Luciane Cabral, especialista em sexualidade humana, sexóloga e educadora física, afirma que existem fatores comportamentais e emocionais que ajudam a entender por que pessoas consideradas atraentes nem sempre priorizam a beleza física ao escolher um parceiro.
“Na sexualidade, atendemos muitas pessoas que não se adequam aos padrões, mas que esbanjam sedução e atração porque cuidam da sexualidade e exalam essa energia. É muito mais uma questão de sentir do que de estereótipo”, ressalta a expert.
Luciane ainda destaca que o fato de alguém ser muito atraente pode repelir e “amedrontar” muitas pessoas. Dessa forma, quem consegue se aproximar, sem temer, acaba levando vantagem.
Beleza é sinônimo de competência?
Segundo Mariana Ramos, professora de psicologia da Afya Itaperuna, o cérebro utiliza atalhos mentais e associações de pensamento para interpretar o mundo rapidamente. Um deles é o viés de aparência: associar beleza a competência e supor que define compatibilidade.

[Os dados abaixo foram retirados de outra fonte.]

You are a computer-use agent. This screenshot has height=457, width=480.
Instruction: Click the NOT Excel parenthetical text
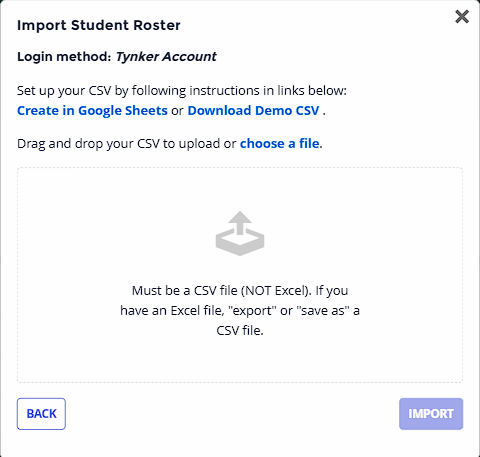(276, 290)
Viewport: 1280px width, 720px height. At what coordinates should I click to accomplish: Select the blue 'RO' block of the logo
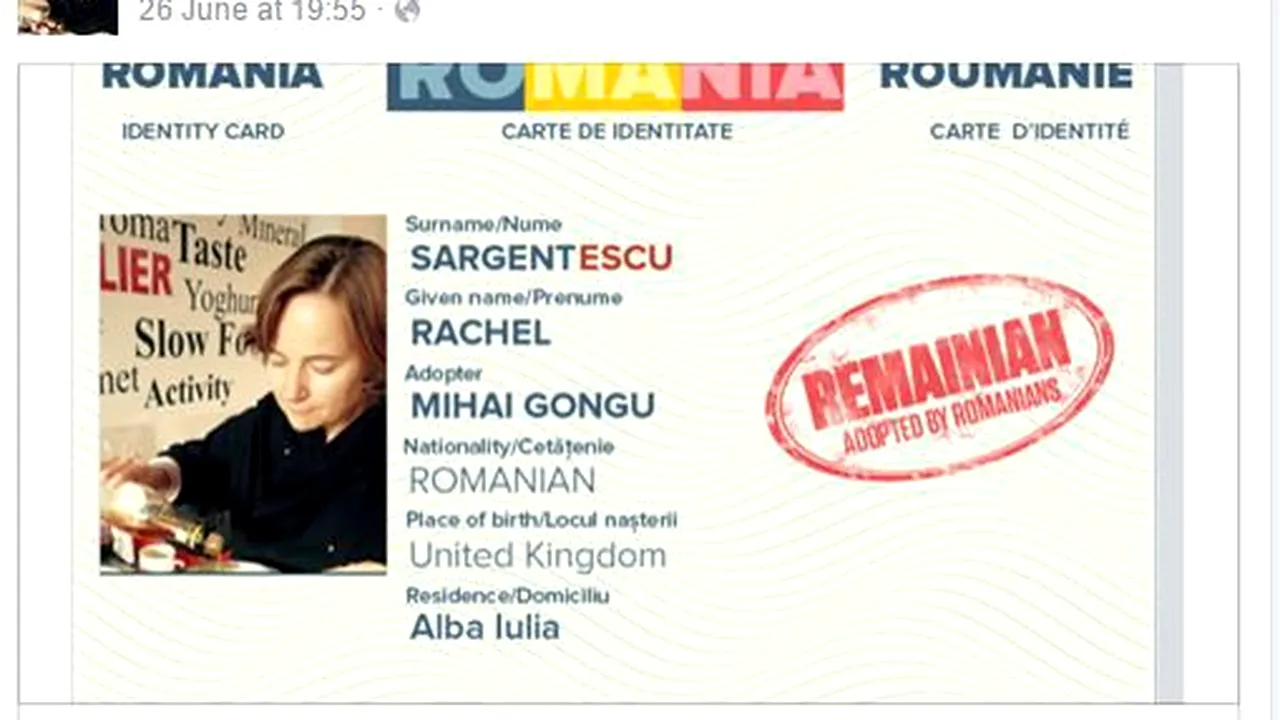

“Quando vemos um casal que não se encaixa nesse modelo, o cérebro registra uma incongruência perceptiva, o que pode gerar comentários, curiosidade ou julgamento. O fato de termos uma ideia ou uma crença fixa não quer dizer que seja igual para todos.”
Esse comportamento de “estranheza” evidencia, segundo Mariana, uma forte valorização da estética como capital social, tendência à objetificação das relações e dificuldade cultural de reconhecer a complexidade do vínculo humano.
Em termos de saúde mental coletiva, isso mostra o quanto ainda precisamos avançar na forma como enxergamos os relacionamentos, valorizando escolhas subjetivas e compreendendo o que nos leva a fazer determinadas escolhas.
Mariana Ramos
O que pesa mais na escolha de um parceiro
Elementos como segurança emocional, senso de humor e inteligência influenciam — e muito — a percepção de atração, mesmo quando não correspondem aos padrões estéticos convencionais.
Luciane Cabral explica que existem diferentes formas de atração, muitas delas ligadas a conexões que despertam sensações de bem-estar e prazer no corpo.
“O mais interessante é não limitar o corpo e a mente; deixe que as sensações e estímulos fluam no corpo. As possibilidades se ampliam quando não nos preocupamos com a imagem da pessoa e, sim, com o que ela desperta em nós”, afirma.
Já a psicóloga Mariana Ramos destaca que a atração é um fenômeno complexo, que envolve múltiplos sistemas: biológicos, emocionais, cognitivos e sociais. Entre eles:
- Conexão emocional: pessoas tendem a se vincular com quem valida suas emoções, oferece acolhimento, proporciona sensação de pertencimento e reduz estados de ameaça interna.
- Afinidade de valores e projetos de vida: muitos relacionamentos fracassam não por falta de atração física, mas por incompatibilidade de valores.
- Experiência de cuidado e história de apego: a atração ocorre, muitas vezes, porque o outro ativa sistemas profundos de vínculo, não porque atende a um padrão estético.
- Presença, humor e reciprocidade: os relacionamentos se sustentam muito mais pela qualidade da interação do que pela aparência isolada.
“Relacionamentos humanos são sistemas complexos, vivos e profundamente subjetivos. Quando aprendemos a olhar além da estética, abrimos espaço para compreender que o amor, na maioria das vezes, segue caminhos que a lógica visual não alcança”, finaliza a psicóloga.